“O Espelho” de Andrei Tarkovsky: auto-retrato da vida e pessoa artísticas
Em qualquer discussão no âmbito da história do cinema ou das artes no século XX, é de incontornável menção o nome de Andrei Tarkovsky. O cineasta, para além de figurar com as mais importantes figuras do cinema russo como Sergei Eisenstein ou Mikhail Kalatozov, enquadra-se também como dos grandes artistas de toda a sétima arte.
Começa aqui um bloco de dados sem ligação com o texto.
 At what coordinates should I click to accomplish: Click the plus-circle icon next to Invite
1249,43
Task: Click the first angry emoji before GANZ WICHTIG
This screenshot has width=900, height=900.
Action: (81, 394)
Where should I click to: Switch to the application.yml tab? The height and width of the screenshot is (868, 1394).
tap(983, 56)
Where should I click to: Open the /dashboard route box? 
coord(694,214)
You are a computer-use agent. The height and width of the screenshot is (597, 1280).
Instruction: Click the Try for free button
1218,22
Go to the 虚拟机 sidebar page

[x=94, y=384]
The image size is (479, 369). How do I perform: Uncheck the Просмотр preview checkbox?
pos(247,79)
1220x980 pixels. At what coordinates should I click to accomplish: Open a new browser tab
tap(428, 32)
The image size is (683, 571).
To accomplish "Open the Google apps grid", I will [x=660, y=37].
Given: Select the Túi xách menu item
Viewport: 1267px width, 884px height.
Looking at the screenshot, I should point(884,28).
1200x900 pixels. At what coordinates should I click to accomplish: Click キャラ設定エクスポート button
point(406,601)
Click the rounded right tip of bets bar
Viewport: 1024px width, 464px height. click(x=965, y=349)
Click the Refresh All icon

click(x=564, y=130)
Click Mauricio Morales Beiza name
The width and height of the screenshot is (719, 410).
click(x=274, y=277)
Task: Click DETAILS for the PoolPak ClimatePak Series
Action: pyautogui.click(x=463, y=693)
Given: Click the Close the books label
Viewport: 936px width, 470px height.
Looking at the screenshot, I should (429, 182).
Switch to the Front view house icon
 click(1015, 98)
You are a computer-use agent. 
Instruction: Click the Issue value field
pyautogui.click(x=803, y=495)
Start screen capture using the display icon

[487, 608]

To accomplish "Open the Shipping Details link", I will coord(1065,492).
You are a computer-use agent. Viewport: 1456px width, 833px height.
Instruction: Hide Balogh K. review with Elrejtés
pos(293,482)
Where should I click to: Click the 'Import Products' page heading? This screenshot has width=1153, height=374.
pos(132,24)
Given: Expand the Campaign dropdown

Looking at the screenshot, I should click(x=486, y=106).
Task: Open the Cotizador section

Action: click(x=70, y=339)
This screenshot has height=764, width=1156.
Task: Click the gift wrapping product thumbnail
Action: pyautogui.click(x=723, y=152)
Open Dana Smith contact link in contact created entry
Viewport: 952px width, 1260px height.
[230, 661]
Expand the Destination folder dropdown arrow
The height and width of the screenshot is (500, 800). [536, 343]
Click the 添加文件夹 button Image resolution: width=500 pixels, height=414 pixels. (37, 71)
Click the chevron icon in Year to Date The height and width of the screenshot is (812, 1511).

Partindo do ritmo lento e tom melancólico, acinzentado da cinematografia conterrânea, a vontade de experimentação dos artistas da Nouvelle Vague e o ênfase espiritual, metafísico de cineastas como Robert Bresson e Ingmar Bergman, Tarkovsky expande a escala em produção, desafia tanto censores como convenções e transcende géneros, basta olhar para a sua influente e conceituada filmografia. Viajando tanto pelo distante passado em Andrei Rublev (1966) como num futuro distópico em Solaris (1972) e Stalker (1979), visões traduzidas no seu nativo russo ou por línguas estrangeiras como em Nostalgia (1983) e O Sacrifício (1986), Tarkovsky não conheceu barreiras na exploração do abstrato e das grandes questões. Da arte e cultura, religião e ciência, guerra e amor, à própria vida, sobre o seu sentido e inevitável término. Tudo tratado por uma abordagem cuja mestria criativa transforma o cinema em sonho poético, emocionalmente ardente hipnose a experiência, ferida vitalícia o resultado.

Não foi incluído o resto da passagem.